Unfortunately, there seems to be a deafening silence on the part of the academic world regarding this subject. "Research in this field remains a rarity and is often openly of an exploratory nature" (p. 31). Nevertheless, we can glean certain points of agreement.

"The research shows almost unanimously that when a child's disappearance prolongs indefinitely, the reaction of the families is characterised by an ambivalent mixture of hope and acceptance of their loss. For certain observers, this ambivalence is a necessary but dysfunctional adaptation, while others maintain that the affected families can reach a level of satisfactory wellbeing. Studies also bring to light the wide range of individual reactions to the disappearance of a child" (p. 12).
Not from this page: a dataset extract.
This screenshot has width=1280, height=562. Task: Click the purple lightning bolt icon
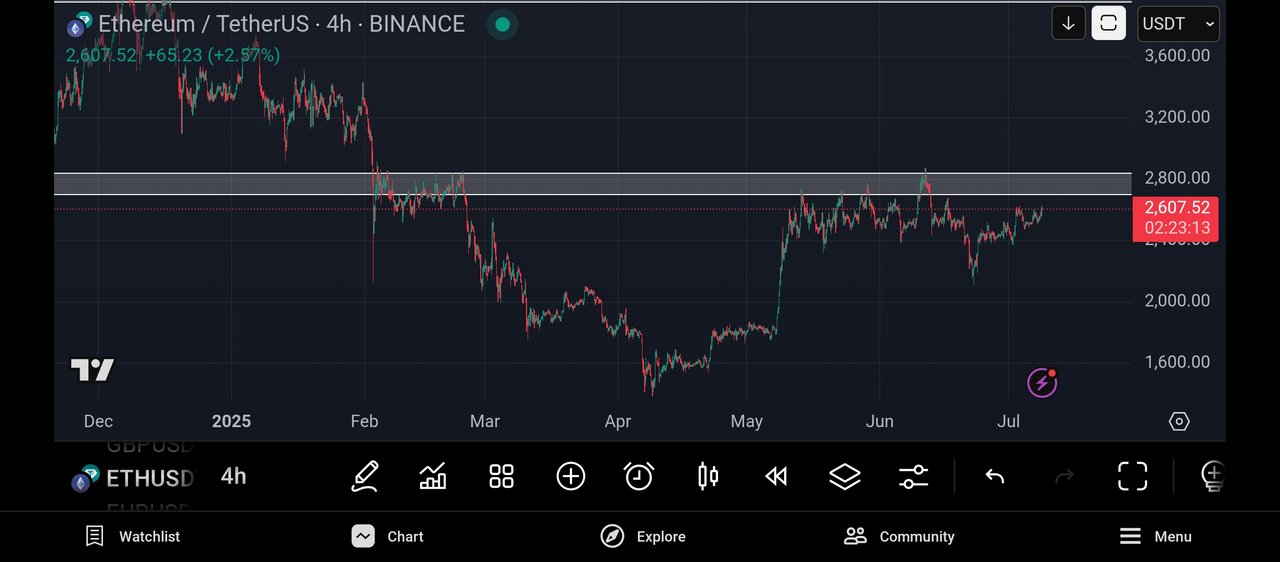pyautogui.click(x=1042, y=382)
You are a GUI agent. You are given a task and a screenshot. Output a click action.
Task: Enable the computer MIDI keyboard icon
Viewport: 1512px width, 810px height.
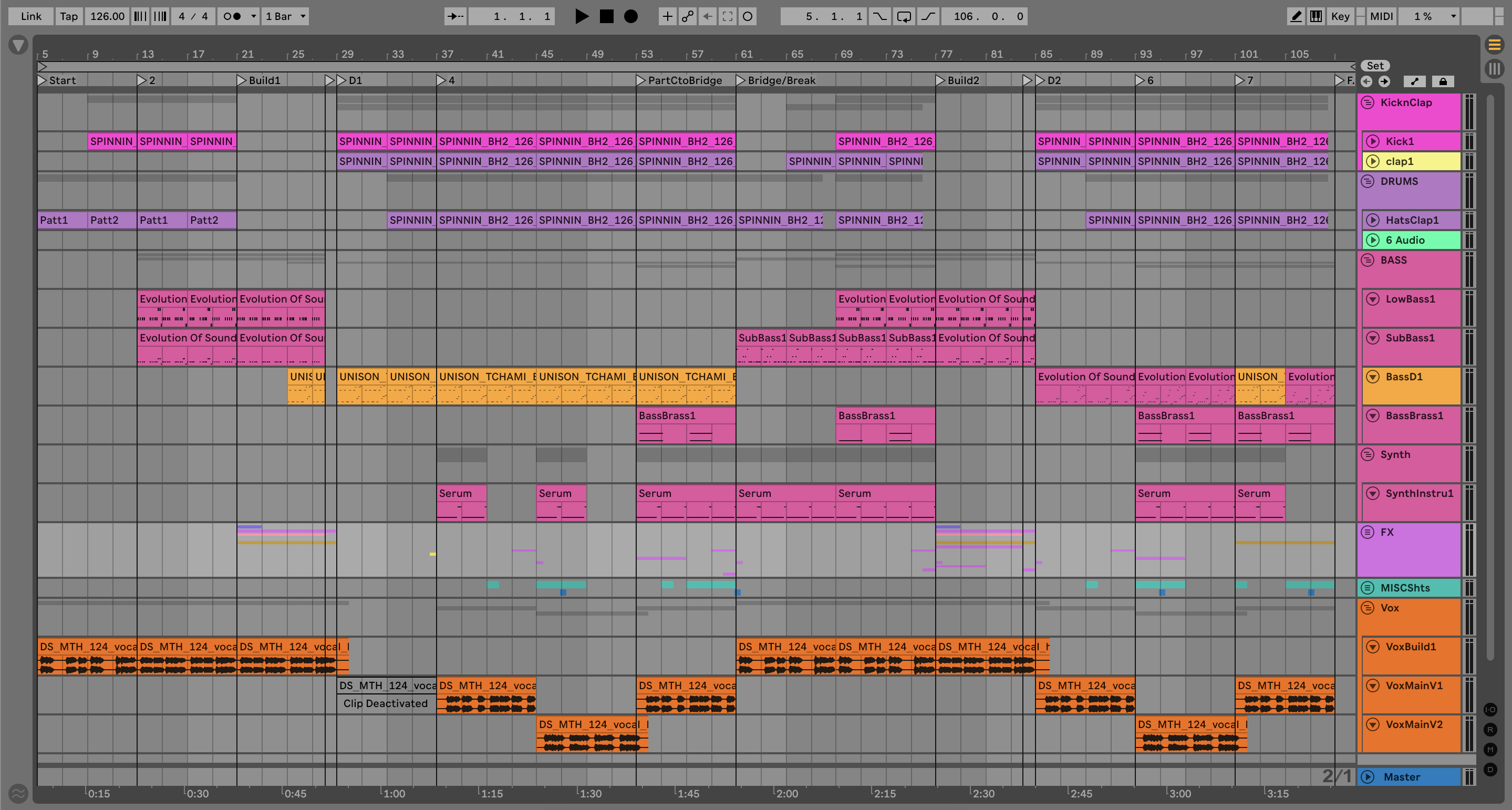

"The existence of an effective support system at the heart of the family or community seems to mitigate the negative consequences of the disappearance. The sense of purpose attributed to the disappearance surfaces as a key element in understanding the effects of their loss" (p.13).

According to Mr. Michele Poretti, author of the review, "While it's difficult, in the context of a reflection on the families of missing children, to renounce notions of loss and grievance (in fact, these notions are often used by the families themselves), it is important to free them of the prescriptive constructs imposed on them by 20th Century scientists. You must create a space where their normality can manifest. The grieving process may then be seen, according to a minimalist and open definition, as a transformation into whose outcome is altogether uncertain and unpredictable" (p. 14).

On the occasion of this 25th of May, the Sarah Oberson Foundation affirms their solidarity with the families affected and the professionals working on their behalf.